**Request**. Reproduce the material starting at the line that contains "Tap the 'homemade-circuits.com' watermark" and ending at the line that contains "pyautogui.click(x=80, y=320)", renaming "label" to "marker" and leaving everything else unchanged.
__________________________________________________
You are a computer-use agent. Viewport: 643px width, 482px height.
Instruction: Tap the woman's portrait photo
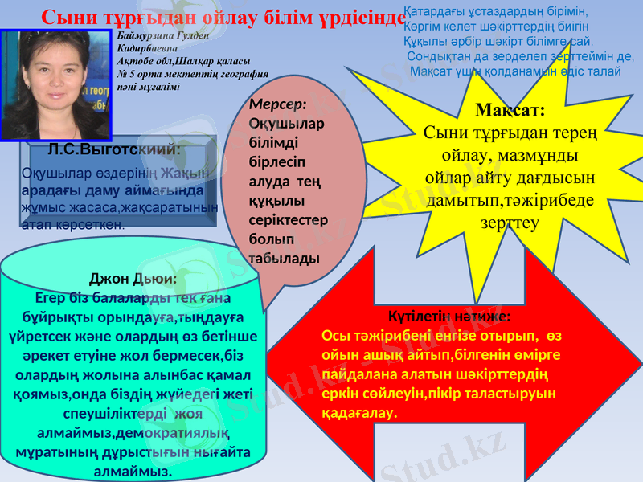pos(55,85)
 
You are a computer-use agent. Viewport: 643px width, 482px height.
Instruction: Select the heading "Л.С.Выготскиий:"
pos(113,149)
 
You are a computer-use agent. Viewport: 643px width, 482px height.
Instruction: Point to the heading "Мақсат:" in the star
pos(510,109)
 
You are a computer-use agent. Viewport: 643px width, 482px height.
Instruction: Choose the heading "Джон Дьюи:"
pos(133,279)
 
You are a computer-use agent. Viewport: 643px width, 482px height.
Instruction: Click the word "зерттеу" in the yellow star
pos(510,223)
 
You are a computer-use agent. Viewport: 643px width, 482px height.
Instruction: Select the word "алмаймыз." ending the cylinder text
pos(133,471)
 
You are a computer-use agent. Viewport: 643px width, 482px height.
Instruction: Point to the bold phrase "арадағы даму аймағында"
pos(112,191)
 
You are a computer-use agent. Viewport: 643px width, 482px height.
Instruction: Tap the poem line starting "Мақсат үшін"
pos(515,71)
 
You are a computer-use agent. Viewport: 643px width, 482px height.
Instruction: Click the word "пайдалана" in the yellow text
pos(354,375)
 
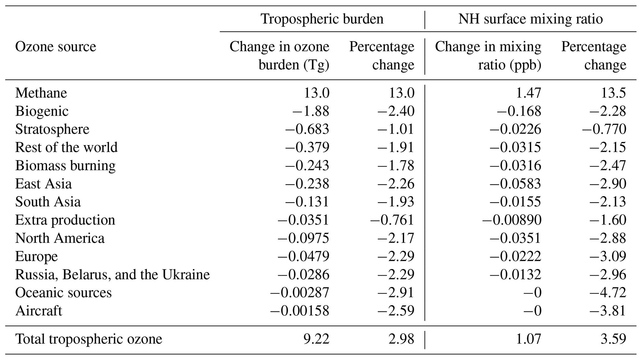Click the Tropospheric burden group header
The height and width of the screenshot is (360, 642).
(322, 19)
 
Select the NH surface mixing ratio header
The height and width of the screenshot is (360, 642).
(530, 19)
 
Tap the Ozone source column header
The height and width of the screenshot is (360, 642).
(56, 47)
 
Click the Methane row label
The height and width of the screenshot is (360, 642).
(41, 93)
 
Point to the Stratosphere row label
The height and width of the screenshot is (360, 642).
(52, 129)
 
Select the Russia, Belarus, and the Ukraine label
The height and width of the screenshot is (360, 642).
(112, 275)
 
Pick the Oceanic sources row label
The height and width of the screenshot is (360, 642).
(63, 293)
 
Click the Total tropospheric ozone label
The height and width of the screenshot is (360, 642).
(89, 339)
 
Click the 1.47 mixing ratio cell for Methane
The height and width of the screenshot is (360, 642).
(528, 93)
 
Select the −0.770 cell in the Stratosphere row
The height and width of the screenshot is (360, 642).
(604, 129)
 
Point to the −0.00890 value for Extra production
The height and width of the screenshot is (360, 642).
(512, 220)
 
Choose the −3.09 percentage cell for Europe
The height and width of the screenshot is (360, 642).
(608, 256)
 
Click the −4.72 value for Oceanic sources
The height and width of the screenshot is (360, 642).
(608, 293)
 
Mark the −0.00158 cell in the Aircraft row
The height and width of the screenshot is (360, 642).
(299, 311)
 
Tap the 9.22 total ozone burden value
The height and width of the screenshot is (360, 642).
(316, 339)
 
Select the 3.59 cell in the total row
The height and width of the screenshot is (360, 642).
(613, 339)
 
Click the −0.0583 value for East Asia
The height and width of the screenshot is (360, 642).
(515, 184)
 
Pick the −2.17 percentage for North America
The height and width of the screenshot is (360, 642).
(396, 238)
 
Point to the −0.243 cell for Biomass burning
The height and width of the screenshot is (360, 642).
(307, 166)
__________________________________________________
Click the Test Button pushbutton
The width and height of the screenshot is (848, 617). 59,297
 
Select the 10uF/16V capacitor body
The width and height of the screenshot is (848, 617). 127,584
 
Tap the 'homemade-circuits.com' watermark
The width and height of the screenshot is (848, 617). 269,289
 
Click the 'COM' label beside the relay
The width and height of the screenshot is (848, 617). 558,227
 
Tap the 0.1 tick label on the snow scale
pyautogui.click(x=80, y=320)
__________________________________________________
**Answer to the problem**.
Tap the 'homemade-circuits.com' watermark
The width and height of the screenshot is (848, 617). 269,289
 
Click the 'COM' marker beside the relay
The width and height of the screenshot is (848, 617). 558,227
 
Tap the 0.1 tick marker on the snow scale
pyautogui.click(x=80, y=320)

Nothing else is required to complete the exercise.